Tom Robbins qui m'avait régalé avec son roman
Une bien étrange attraction est à nouveau mis à l'honneur chez Gallmeister.
Cette fois-ci, le lecteur va plonger dans les délices du parfum et d'un élixir de jouvence qui traversera plusieurs siècles.
Priscilla, serveuse à Seattle, consacre ses nuits à faire des expériences chimiques pour trouver la recette du Taco parfait.
A la Nouvelle-Orléans, Mme Devalier et son assistante V'lu travaille dans leur petite parfumerie en perte de vitesse pour confectionner le parfum ultime qui leur fera remonter la pente.
Enfin, à Paris, l'excentrique Marcel Fever, nez de la société du même nom qu'il dirige avec son cousin Claude peaufine le futur best-seller de la maison.
Rien ne les relie excepté le fait que, tous les jours, une betterave leur est livré mystérieusement.

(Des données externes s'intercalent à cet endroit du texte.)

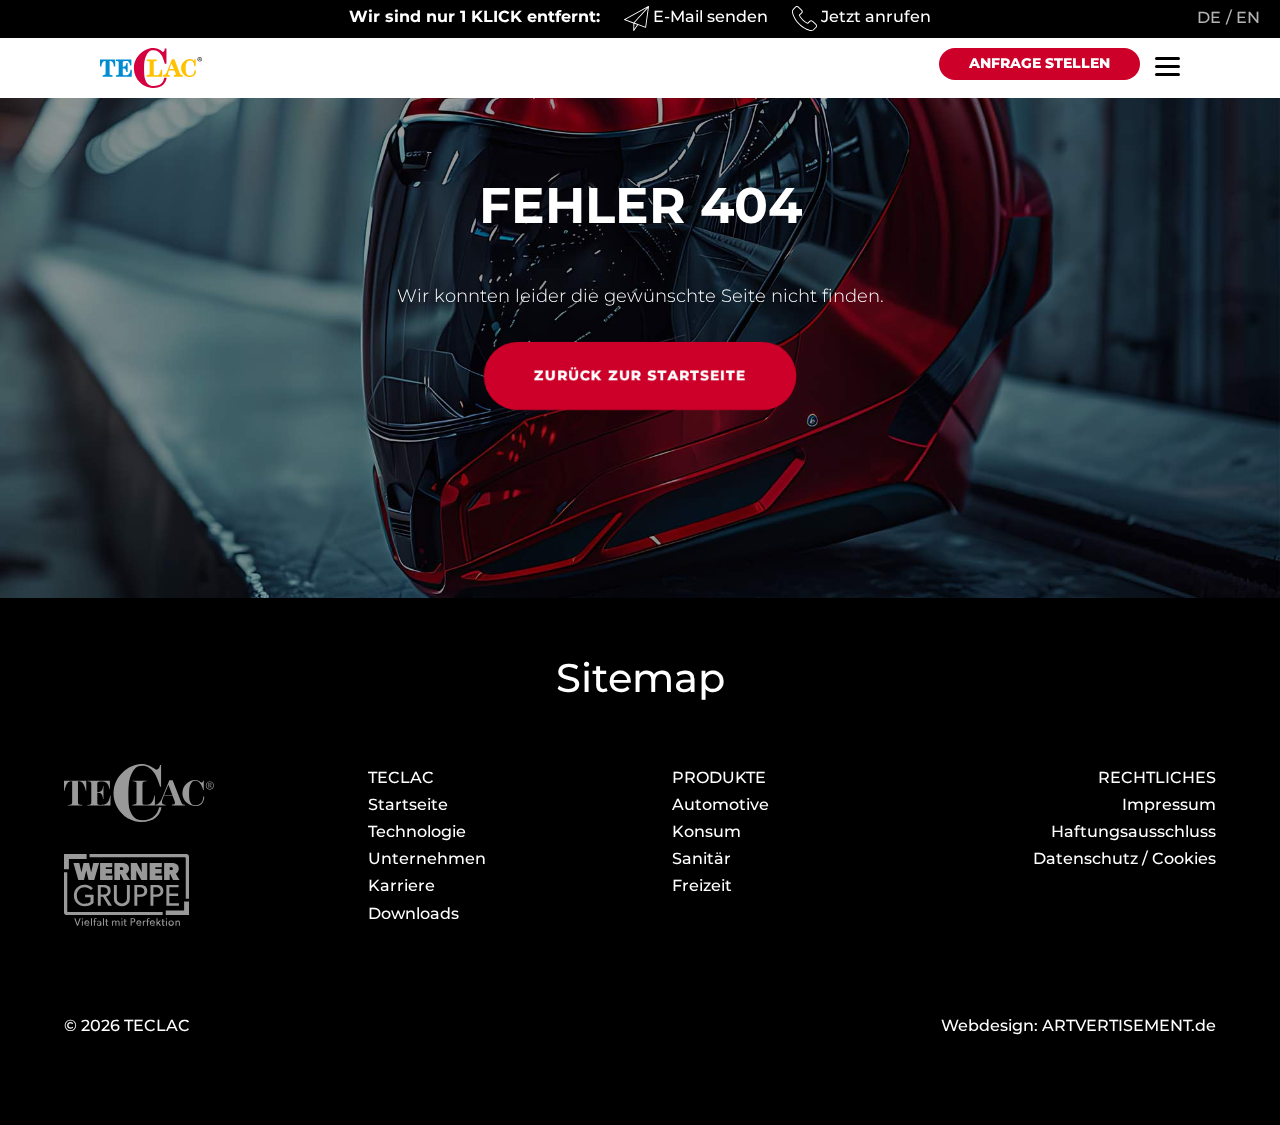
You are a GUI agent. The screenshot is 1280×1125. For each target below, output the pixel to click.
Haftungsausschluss (1133, 831)
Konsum (706, 831)
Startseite (408, 804)
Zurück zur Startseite (640, 375)
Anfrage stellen (1039, 63)
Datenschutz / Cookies (1124, 858)
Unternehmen (427, 858)
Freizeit (702, 885)
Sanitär (701, 858)
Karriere (401, 885)
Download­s (413, 913)
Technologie (417, 831)
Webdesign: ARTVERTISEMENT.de (1078, 1025)
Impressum (1169, 804)
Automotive (720, 804)
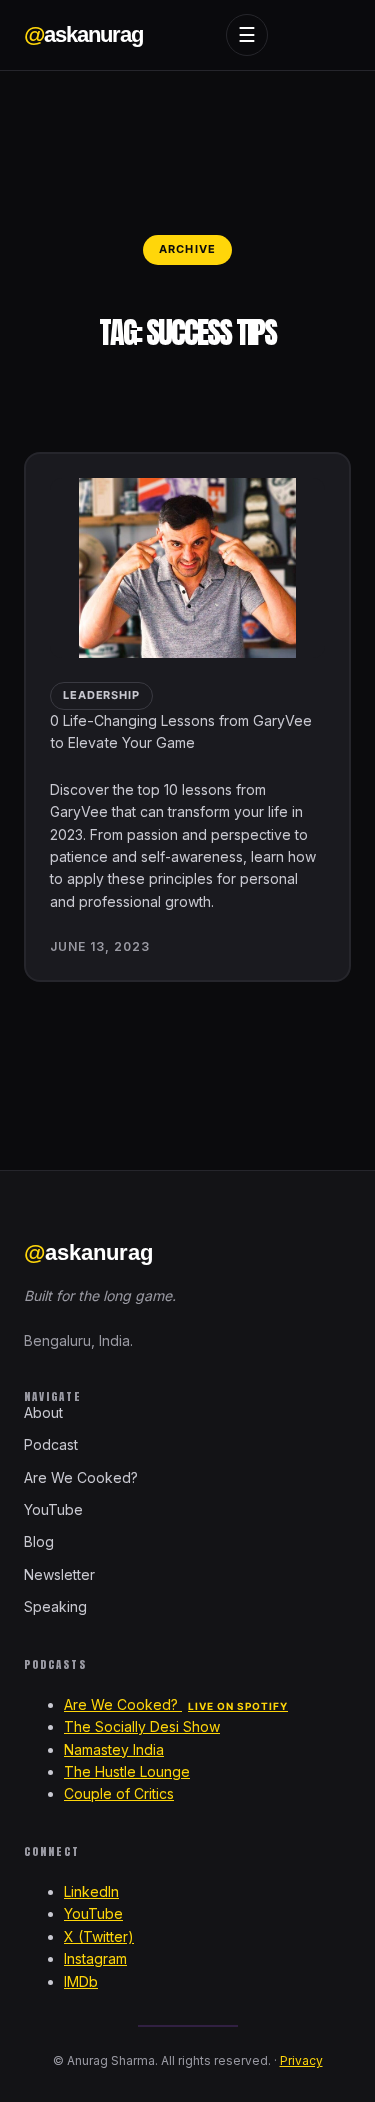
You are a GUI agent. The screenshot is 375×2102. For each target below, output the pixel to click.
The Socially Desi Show (142, 1726)
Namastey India (114, 1749)
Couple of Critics (119, 1793)
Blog (39, 1541)
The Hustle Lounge (127, 1771)
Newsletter (59, 1574)
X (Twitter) (99, 1936)
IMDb (81, 1981)
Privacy (301, 2060)
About (43, 1412)
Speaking (55, 1606)
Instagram (95, 1958)
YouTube (53, 1509)
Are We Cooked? (81, 1477)
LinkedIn (91, 1891)
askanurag (83, 34)
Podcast (51, 1444)
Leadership (101, 695)
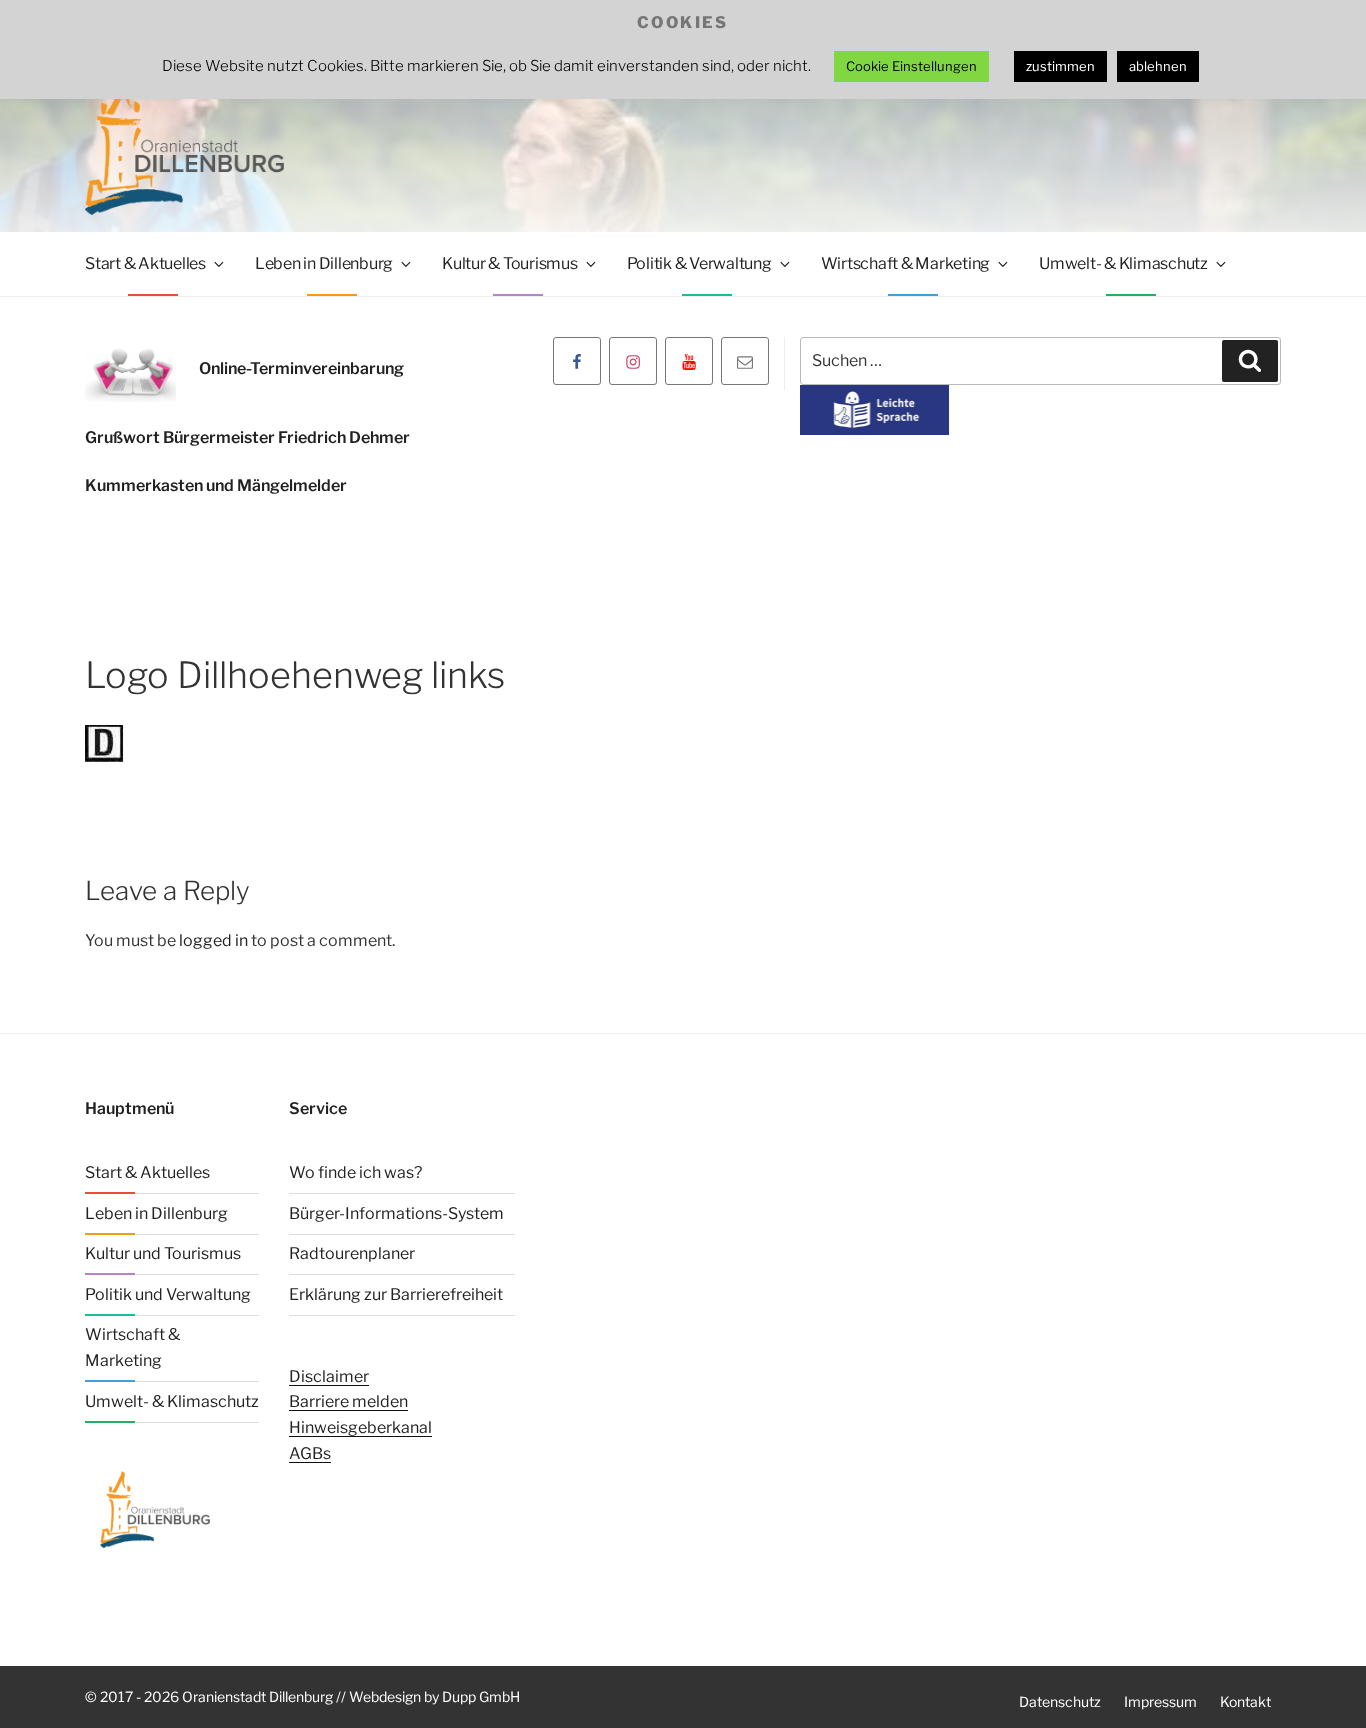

L'origine de ces betteraves est à chercher dans l'autre histoire que Robbins nous sert en parallèle : Alobar, roi de Bohème du 8ème siècle refuse de se soumettre à la tradition qui commande de tuer leur dirigeant aux premiers signes de vieillissement (impuissance, cheveu gris). Ce dernier s'échappe grâce à un subterfuge et prend la route à travers l'Europe et le monde mais aussi à travers les siècles. C'est que notre homme vivra 900 ans et que sa quête éperdue d'immortalité se réalisera à force de conviction et de rencontres. Les moines Bandaloop l'initieront à leurs secrets et la belle indienne Kudra le régénérera à force d'amour et de sensualité. le dieu Pan sera aussi de la partie et son fumet de bouc, un ingrédient fort peu goutu de cette aventure au goût de betterave. Il faut dire aussi qu'avec tout ce christianisme tapageur, notre dieu-bouc n'est plus honoré et perd peu à peu de son pouvoir.
Parfum, betterave, dieu, immortalité, religion : voilà un cocktail improbable que
Tom Robbins réussit avec brio à entrelacer ! Ne cherchez pas ici un récit réaliste, l'auteur part comme à son habitude dans des élucubrations loufoques qui cachent malgré tout une intense réflexion.
Le roman se construit autour de chapitres alternés qui nous conduisent soit auprès d'Alobar, soit auprès de nos 3 parfumeurs. le lien n'est évidemment absolument pas évident et ne se fera jour qu'au terme d'une lente narration qui balade son lecteur sur les traces du roi immortel. On le suit et on découvre à travers ses yeux de néophyte différentes civilisations, différentes conditions auquel notre homme s'adapte toujours sans soucis.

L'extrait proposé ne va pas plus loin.